* [ИСХОДНЫЙ ТЕКСТ]:
----------------------------------------

Первый советский журналист в ЮАР

Oct 13, 2011 13:18

Пишет Зураб Налбандян znalbandian:

Во второй половине 80-х годов прошлого века я работал корреспондентом «Труда» в Каире. А поскольку вокруг на тысячи километров корпунктов «Труда» больше не было, то мне нередко приходилось по заданию редакции ездить в другие страны Ближнего Востока и Африки.

Но когда осенью 1988 года редакция вдруг, как ни в чем не бывало, поручила мне «съездить в Израиль и осветить проходящую там избирательную кампанию», я вздрогнул от неожиданности. Это был прорыв. Хотя Израиль граничит с Египтом и добраться туда было делом пустячным, в предыдущие годы Москва даже слышать не хотела о такой возможности. А тут вдруг сами посылают...

Удивился не только я. Помню, какой переполох вызвало мое появление в израильском посольстве в Каире. Ведь у СССР тогда даже дипотношений с Израилем не было. Консул был строг, долго вертел в руках мой загранпаспорт и в конце концов велел позвонить через неделю. Но уже на следующее утро раздался звонок из посольства. «Виза готова, - радостно сообщил консул, - можете лететь хоть сегодня».

----------------------------------------

* [СОХРАНЁННЫЕ ЗАПИСИ]:
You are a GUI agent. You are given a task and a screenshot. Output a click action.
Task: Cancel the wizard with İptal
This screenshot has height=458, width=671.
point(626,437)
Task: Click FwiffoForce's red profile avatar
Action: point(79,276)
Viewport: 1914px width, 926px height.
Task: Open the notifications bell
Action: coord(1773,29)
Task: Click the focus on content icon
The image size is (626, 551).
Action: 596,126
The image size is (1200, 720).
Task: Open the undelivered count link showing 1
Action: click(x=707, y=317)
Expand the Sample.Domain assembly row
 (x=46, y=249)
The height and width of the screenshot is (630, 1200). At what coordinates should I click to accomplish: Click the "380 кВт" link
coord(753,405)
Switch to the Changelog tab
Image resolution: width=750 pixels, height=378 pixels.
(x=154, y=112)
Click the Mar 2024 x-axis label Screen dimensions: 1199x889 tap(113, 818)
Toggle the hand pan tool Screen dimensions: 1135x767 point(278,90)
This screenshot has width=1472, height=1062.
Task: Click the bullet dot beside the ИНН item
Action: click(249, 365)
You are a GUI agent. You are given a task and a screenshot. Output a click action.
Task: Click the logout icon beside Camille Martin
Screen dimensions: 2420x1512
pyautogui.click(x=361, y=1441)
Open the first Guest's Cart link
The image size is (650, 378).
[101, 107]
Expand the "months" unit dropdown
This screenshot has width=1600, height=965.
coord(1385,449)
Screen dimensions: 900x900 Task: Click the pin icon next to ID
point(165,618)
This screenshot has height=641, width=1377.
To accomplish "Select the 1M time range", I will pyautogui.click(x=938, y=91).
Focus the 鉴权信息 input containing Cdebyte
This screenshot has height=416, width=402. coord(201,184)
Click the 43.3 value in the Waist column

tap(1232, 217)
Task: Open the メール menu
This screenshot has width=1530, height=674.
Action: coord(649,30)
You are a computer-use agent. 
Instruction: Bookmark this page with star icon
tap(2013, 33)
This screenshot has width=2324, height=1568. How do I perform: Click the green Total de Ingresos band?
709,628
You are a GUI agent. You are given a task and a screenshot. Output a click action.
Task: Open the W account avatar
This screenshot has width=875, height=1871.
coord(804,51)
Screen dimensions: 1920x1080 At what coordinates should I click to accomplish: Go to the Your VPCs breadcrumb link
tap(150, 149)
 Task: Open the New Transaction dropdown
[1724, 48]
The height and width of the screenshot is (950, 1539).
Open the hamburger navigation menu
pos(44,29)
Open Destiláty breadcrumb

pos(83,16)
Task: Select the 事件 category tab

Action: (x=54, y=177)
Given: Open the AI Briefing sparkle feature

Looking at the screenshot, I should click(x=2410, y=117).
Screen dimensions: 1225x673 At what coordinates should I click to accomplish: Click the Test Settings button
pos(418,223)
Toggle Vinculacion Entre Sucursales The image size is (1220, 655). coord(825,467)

----------------------------------------

* [ВАШЕ ЗАДАНИЕ]: Когда, согласно исходному тексту, из израильского посольства в Каире позвонили, чтобы сообщить о готовности визы? Для ответа следует опираться исключительно на исходный текст.

* [РЕШЕНИЕ]: Уже на следующее утро.